*** Begin section ***
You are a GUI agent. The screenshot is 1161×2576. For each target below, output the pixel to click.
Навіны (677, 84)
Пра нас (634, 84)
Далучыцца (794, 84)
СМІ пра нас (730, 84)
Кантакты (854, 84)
*** End section ***
# Your assignment
An exact transcription of all the records is needed.

# Reply to the task
You are a GUI agent. The screenshot is 1161×2576. For each target below, output the pixel to click.
Навіны (677, 84)
Пра нас (634, 84)
Далучыцца (794, 84)
СМІ пра нас (730, 84)
Кантакты (854, 84)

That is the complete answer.